Runner-up snub: I realize not everyone has enjoyed the heady experience of playing Townsperson No. 3 in a community theater production of “The Music Man” (the critics said our chorus sang and danced with a “most peculiar fervor”), but that shouldn’t prevent anyone from rewarding Apple’s ebullient musical theater sendup “Schmigadoon!” (OK. It probably will. But we’ll always have “Corn Puddin.’”)

Best series send-off: “Black-ish” ended its groundbreaking eight-season run in April, and it’s probably going to come up short at the Emmys — bleakly fitting, given that the comedy has amassed 24 nominations, winning only once. (It did pick up an honorary award for its first-season episode on corporal punishment.) Likewise, “Insecure” has been overlooked, winning just once from 11 nominations ... an absolute bounty compared with Pamela Adlon’s “Better Things,” which netted only two nominations for its star and creator. All three series delivered fine send-offs that left their devoted fanbases smiling. It’d be nice if the good feelings continue, in some form or another, when nominations are revealed next month.

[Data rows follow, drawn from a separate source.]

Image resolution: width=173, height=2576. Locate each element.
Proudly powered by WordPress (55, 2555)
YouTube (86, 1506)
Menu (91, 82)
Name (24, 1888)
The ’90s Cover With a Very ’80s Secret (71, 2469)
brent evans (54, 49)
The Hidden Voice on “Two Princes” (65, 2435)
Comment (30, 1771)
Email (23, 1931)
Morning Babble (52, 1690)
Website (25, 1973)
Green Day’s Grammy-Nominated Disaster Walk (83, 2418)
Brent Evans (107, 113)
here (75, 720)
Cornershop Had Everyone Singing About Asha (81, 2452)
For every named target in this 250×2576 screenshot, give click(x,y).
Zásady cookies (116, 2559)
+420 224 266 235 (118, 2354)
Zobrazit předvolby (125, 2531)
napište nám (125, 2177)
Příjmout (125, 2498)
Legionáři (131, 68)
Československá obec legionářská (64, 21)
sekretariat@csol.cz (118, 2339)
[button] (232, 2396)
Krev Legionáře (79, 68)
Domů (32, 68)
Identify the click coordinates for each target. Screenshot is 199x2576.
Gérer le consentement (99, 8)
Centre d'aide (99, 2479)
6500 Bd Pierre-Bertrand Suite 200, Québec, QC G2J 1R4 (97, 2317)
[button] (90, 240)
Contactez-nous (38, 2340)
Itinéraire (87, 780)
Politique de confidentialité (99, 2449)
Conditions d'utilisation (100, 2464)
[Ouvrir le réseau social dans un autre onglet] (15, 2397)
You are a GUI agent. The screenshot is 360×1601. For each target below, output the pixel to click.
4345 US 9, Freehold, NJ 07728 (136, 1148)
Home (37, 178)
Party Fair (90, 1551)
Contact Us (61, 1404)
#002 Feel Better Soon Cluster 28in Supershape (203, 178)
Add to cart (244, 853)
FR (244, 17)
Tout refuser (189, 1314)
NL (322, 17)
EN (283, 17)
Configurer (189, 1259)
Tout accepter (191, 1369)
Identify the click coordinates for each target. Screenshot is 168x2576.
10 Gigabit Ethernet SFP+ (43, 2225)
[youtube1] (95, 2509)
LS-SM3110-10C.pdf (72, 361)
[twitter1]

Best return after an extended layoff: “Atlanta” resurfaced after four years between seasons. “Barry” was back after a three-year break. The shows approached their third seasons differently, with “Barry” taking a tightly plotted look at its title character’s attempt to atone for his past (Henry Winkler’s acting coach is seeking redemption too), and “Atlanta” embracing the surreal narrative detours that have characterized many of its best episodes. “Atlanta’s” new run could be confounding, but it was also just as often extraordinary. “Barry” leaned into its darkness and yet still produced some of the year’s funniest moments. (Please tell me Mitch the beignet bro actually exists. I need a sounding board!) Voters should welcome both shows back with open arms.